Paradoxically, wireless substitution proved beneficial with respect to sampling young adults for cross-sectional telephone surveillance surveys [5]. Indeed, cell phone ownership is practically universal among young adults, and research found that cell-phone–only RDD led to a representative cross-section of the young adult population [3,6]. However, despite advances in sampling and weighting methodologies to address the wireless substitution challenges, response rates have continued to drastically decline. For example, Pew Research Center reports an average response rate of 28% in 2001 compared with only 6% in 2018 [7]. Thus, considerable challenges remain in conducting behavioral surveillance research, particularly rapid surveillance, in this population. This recent drastic decline in response rates for RDD surveys may be related to the rapid transformation of cell phone technology and, in turn, how cell phones are used, particularly among young adults who are the early adopters of this technology [8,9]. Indeed, smartphones, which have seen an incredibly rapid uptake in the population, allow users to communicate via multiple modes—voice, text, email, messaging, and through social media. People are decreasingly using the device for telephone conversations and increasingly using them to connect to the internet for communication via social media, texting, and email [9,10]. Moreover, some cell phone platforms (eg, iOS, Apple Inc) now include functions that block incoming calls that are not from telephone numbers known to the recipient [11]. Thus, RDD surveys once again are faced with major challenges related to secular shifts in technology use. However, as with wireless substitution, these challenges may create a new opportunity by providing a single device through which young adults can be sampled, recruited, and administered surveys via multiple modes for both cross-sectional and longitudinal surveillance research projects that use RDD and telephone mode. Indeed, this could save tremendous resources and lay the groundwork for the collection of new types of data if smartphones can be used for administering web surveys with data quality that is on par with telephone surveys.

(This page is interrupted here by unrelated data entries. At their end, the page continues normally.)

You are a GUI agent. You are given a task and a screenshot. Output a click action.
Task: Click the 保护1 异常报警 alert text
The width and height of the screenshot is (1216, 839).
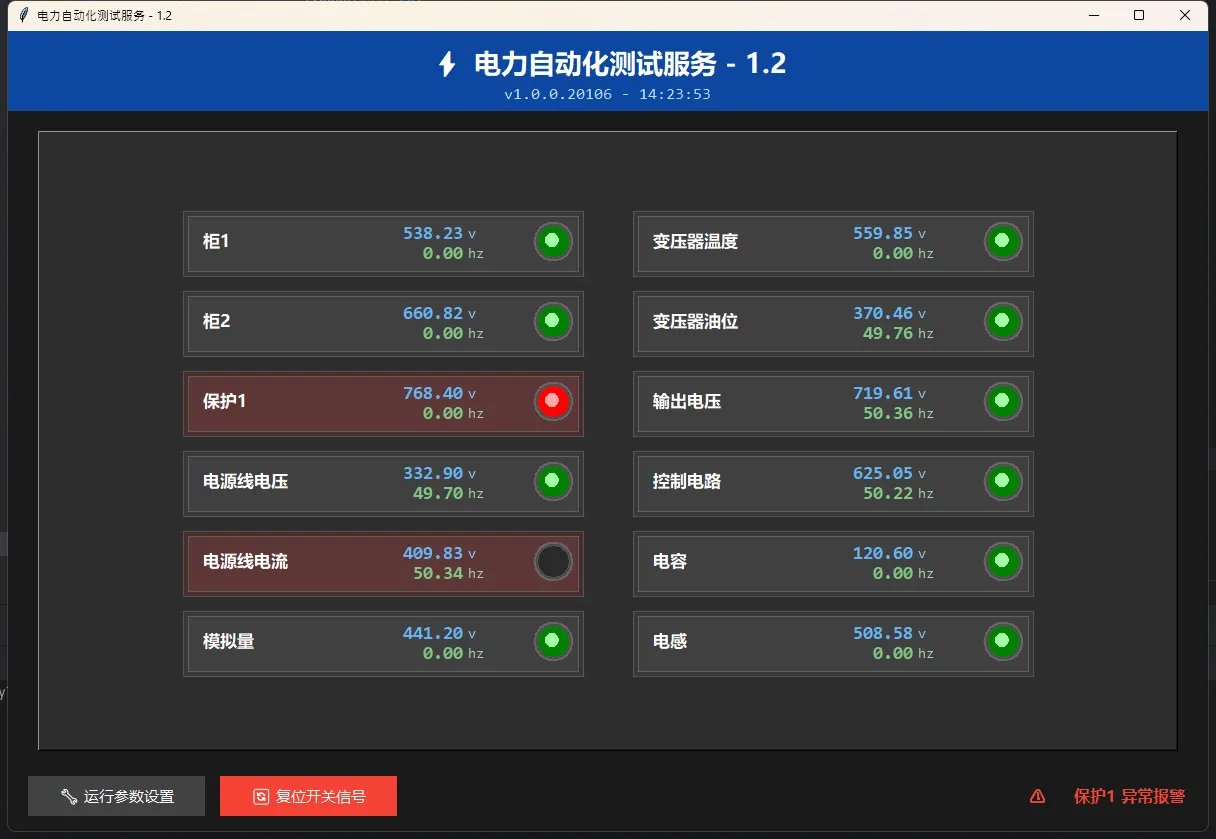coord(1129,796)
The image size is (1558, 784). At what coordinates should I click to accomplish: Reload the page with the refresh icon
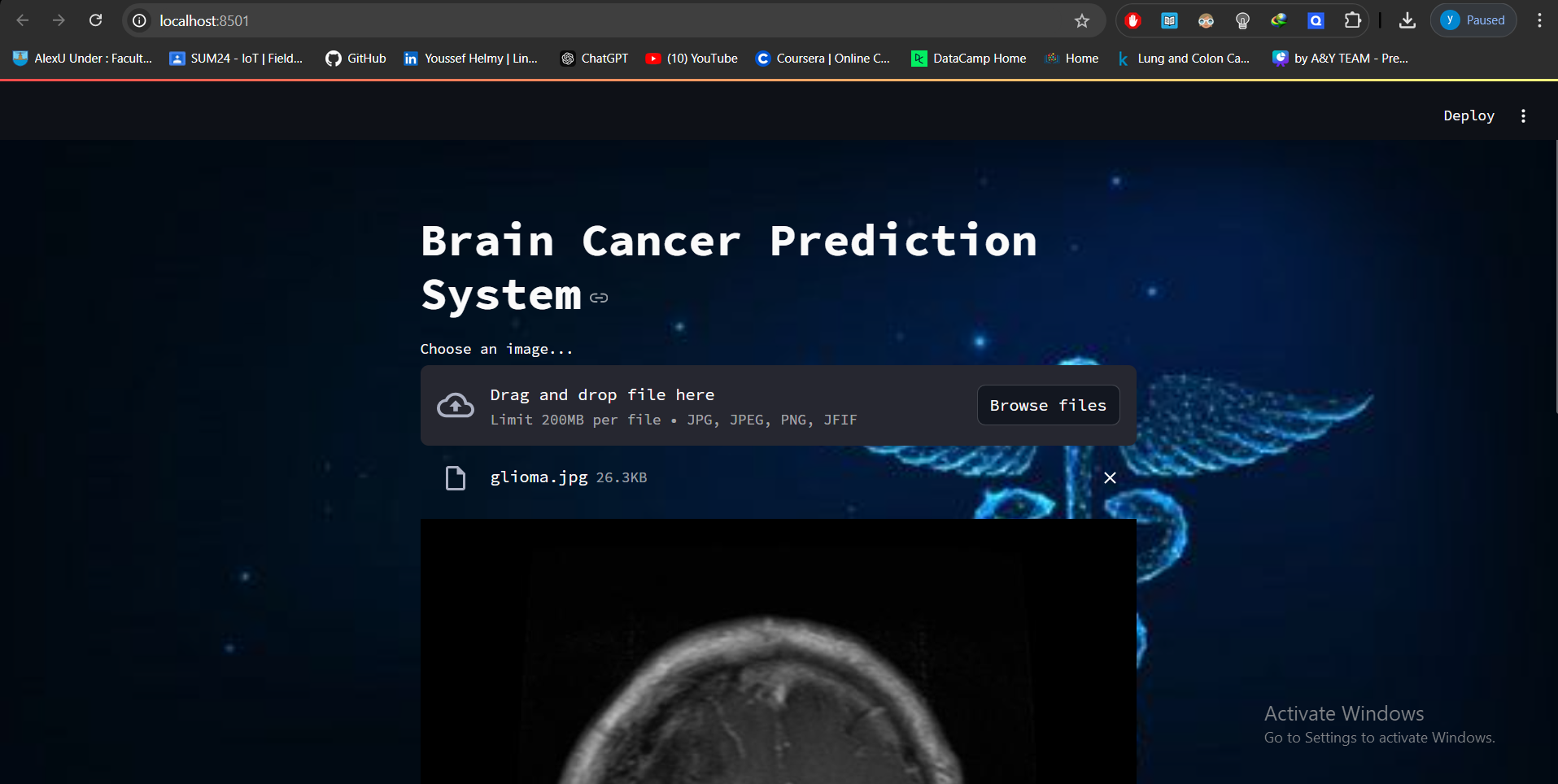[95, 20]
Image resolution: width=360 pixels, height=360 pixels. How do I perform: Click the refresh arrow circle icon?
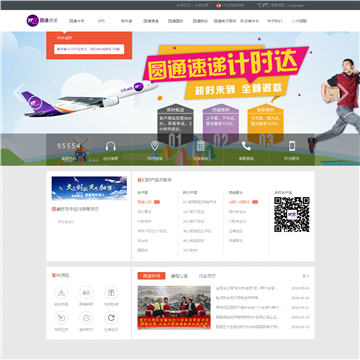coord(111,318)
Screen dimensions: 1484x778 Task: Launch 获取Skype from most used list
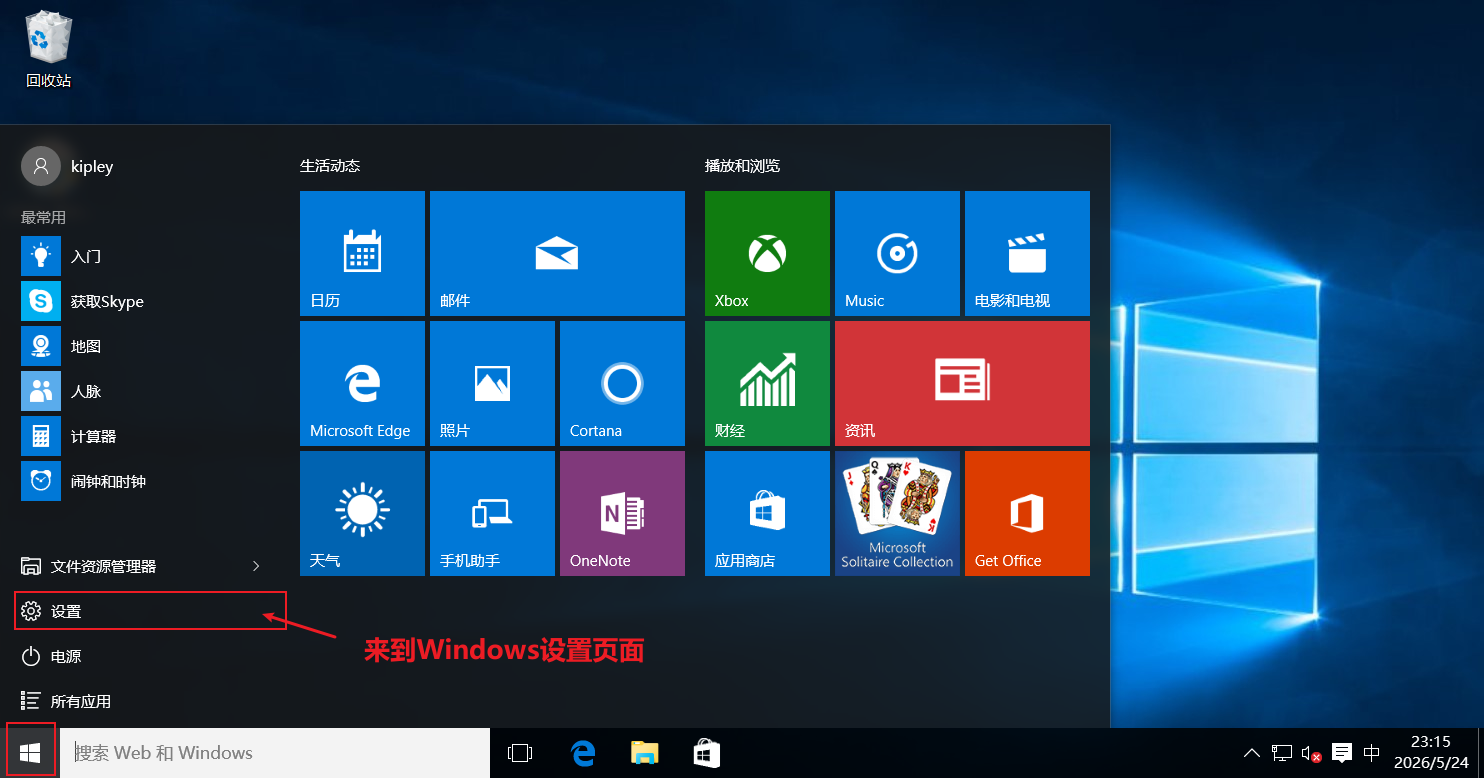pos(140,301)
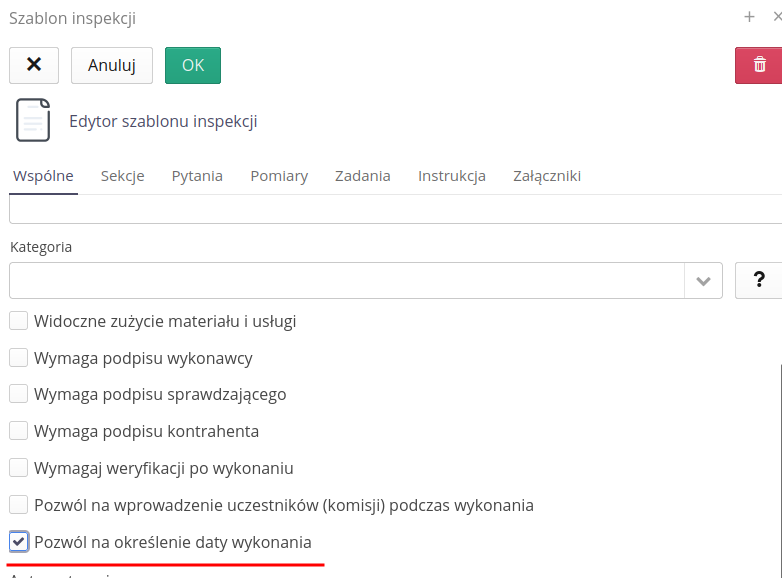
Task: Click the Kategoria input field
Action: pos(346,281)
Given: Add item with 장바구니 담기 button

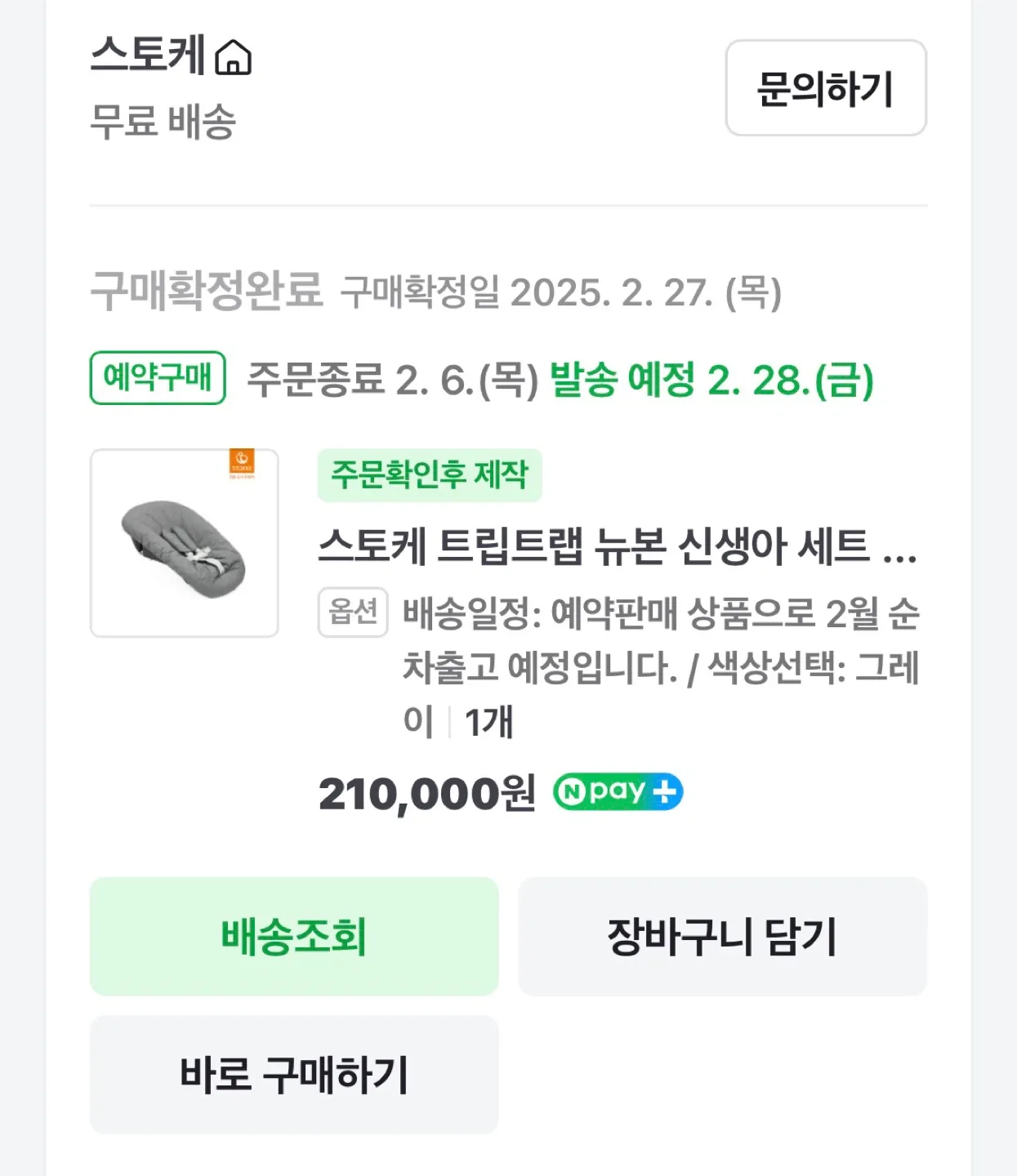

We designed the National Young Adult Health Survey (NYAHS), a national longitudinal RDD survey of young adults, to compare two ways of integrating web-based data collection—sequential telephone-to-web mixed mode and single-mode web survey—against traditional single-mode telephone surveys. This paper uses the baseline data collection of the NYAHS to compare the response rates across telephone and web modes; to assess the generalizability of the sample by benchmarking the demographic distributions to population distributions; to examine the impact of sampling design and sample weighting on statistical precision; and to compare estimated cigarette smoking prevalence to the prevalence from a gold standard national survey.

Methods

Sampling and Recruitment

The NYAHS was designed to provide representative cross-sectional and longitudinal estimates of health behaviors using RDD sampling and to test the feasibility and utility of integrating web surveys in surveillance systems that use RDD sampling. Specifically, we compared three modes of data collection: (1) single-mode telephone survey, (2) sequential telephone-to-web dual mode, and (3) single-mode web survey. Single-mode telephone survey is the traditional approach for RDD surveillance systems, while sequential telephone-to-web dual mode and single-mode web surveys are experimental. The sample was purchased from Marketing Systems Group, and the initial sample of 136,000 cell phone numbers was randomized to one of the three data collection modes prior to loading to the computer-assisted telephone interviewing system. Figure 1 presents the sampling and original data collection design for the study. For each mode, a random selection of cellular phone numbers from cellular-dedicated thousand-level blocks were selected. Telephone interviewers manually dialed selected numbers and read a recruitment script that explained the purpose of the study and screened for eligibility. For single-mode telephone, recruitment and each data collection occasion were conducted entirely through telephone. For the sequential mixed mode, the baseline or wave 1 survey as well as waves 2 and 3 were conducted using telephone recruitment and data collection (identical to single-mode telephone), while brief follow-up surveys were conducted via the web. For the single-mode web survey, baseline recruitment was conducted via telephone with the web mode data collection. Following baseline, invitations to web surveys were sent via text and/or email depending on the respondents’ preference.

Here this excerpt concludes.